* begin Source excerpt *

24. I FIGURE EX4.24 shows the angular-position-versus-time graph for a particle moving in a circle. What is the particle's angular velocity at (a) $t=1\text{s}$, (b) $t=4\text{s}$, and (c) $t=7\text{s}$?

The angular velocity of the particle is,

$\omega =\frac{{\theta }_1-{\theta }_0}{t_1-t_0}$

At $t_{{}^1}=1\text{s}$the angular position of the particle is${\theta }_1=2\pi$

At $t_0=0\text{s}$the initial angular position of the particle is${\theta }_0=0$

The angular velocity of the particle is,

$\omega =\frac{\left(2\pi \text{rad}\right)-0\text{rad}}{1\text{s}-0\text{s}}=6.28\text{rad}/\text{s}$

The angular velocity of the particle at$t=1\text{s}$ is$6.28\text{rad}/\text{s}$

The angular velocity of the particle is,

$\omega =\frac{{\theta }_4-{\theta }_2}{t_4-t_2}$

The particle at $t_4=4\text{s}$, the angular position is ${\theta }_4=4\pi$

The particle at $t_2=2\text{s}$, the initial angular position is${\theta }_2=4\pi$

The angular velocity of the particle is,

$\omega =\frac{\left(4\pi \text{rad}\right)-\left(4\pi \text{rad}\right)}{4\text{s}-2\text{s}}=0\text{rad}/\text{s}$

Thus, the angular velocity of the particle at$t=4\text{s}$ is$0\text{rad}/\text{s}$ .

The angular velocity of the particle is,

$\omega =\frac{{\theta }_7-{\theta }_6}{t_7-t_6}$

At $t_7=7\text{s}$time the angular position of the particle is${\theta }_7$

At $t_6=6\text{s}.$time the initial angular position of the particle is${\theta }_6$

The angular velocity of the particle is,

$\omega =\frac{\left(0\text{rad}\right)-\left(2\pi \text{rad}\right)}{7\text{s}-6\text{s}}=-2\pi \text{rad}/\text{s}=-6.28\text{rad}/\text{s}$

Thus, the angular velocity of the particle at $t=7\text{s}$is$-6.28\text{rad}/\text{s}$

* end Source excerpt *

Written instruction a - Write out the records again, starting at the line that contains "Open the Diamond" and ending after the line that contains "coord(334,515)". Keep every request and offset each coordinate in the answers by adding 9.

* begin Data to process *

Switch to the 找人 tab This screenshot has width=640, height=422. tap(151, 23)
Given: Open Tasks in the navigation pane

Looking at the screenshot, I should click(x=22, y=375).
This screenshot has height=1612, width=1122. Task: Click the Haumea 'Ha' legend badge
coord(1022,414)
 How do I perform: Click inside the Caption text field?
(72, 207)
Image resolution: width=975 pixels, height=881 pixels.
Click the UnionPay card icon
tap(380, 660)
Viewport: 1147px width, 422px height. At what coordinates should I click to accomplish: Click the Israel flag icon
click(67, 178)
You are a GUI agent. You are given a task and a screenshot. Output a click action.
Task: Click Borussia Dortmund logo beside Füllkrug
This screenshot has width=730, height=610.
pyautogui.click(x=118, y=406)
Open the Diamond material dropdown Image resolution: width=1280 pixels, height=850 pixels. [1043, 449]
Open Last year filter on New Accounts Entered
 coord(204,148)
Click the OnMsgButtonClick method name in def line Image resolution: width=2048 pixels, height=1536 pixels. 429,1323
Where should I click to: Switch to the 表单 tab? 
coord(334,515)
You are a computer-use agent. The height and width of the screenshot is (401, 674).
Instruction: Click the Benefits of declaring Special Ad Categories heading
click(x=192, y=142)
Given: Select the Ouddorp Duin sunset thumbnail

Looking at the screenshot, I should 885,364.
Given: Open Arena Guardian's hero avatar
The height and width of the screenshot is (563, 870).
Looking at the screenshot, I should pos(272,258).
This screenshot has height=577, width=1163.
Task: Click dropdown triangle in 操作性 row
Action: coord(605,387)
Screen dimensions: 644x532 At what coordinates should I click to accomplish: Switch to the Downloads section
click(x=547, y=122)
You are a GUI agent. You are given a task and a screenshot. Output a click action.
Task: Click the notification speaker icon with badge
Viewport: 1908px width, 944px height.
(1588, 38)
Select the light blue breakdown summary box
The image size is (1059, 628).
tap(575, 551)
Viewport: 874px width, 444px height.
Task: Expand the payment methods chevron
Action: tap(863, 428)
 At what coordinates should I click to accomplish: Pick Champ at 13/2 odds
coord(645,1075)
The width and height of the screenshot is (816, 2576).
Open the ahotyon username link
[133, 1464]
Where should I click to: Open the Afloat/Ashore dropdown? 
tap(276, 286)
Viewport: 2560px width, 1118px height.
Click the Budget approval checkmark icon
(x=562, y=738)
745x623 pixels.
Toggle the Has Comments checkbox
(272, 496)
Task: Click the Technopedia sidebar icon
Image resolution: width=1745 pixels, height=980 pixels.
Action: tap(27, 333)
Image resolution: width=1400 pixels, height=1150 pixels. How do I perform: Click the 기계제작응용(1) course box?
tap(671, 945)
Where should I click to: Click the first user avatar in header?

* end Data to process *

Written instruction b - According to the angular velocity solution, what is the particle's angular velocity at t = 4 s?

Solution a -
Open the Diamond material dropdown Image resolution: width=1280 pixels, height=850 pixels. [1052, 458]
Open Last year filter on New Accounts Entered
 coord(213,157)
Click the OnMsgButtonClick method name in def line Image resolution: width=2048 pixels, height=1536 pixels. 438,1332
Where should I click to: Switch to the 表单 tab? 
coord(343,524)

Solution b - 0 rad/s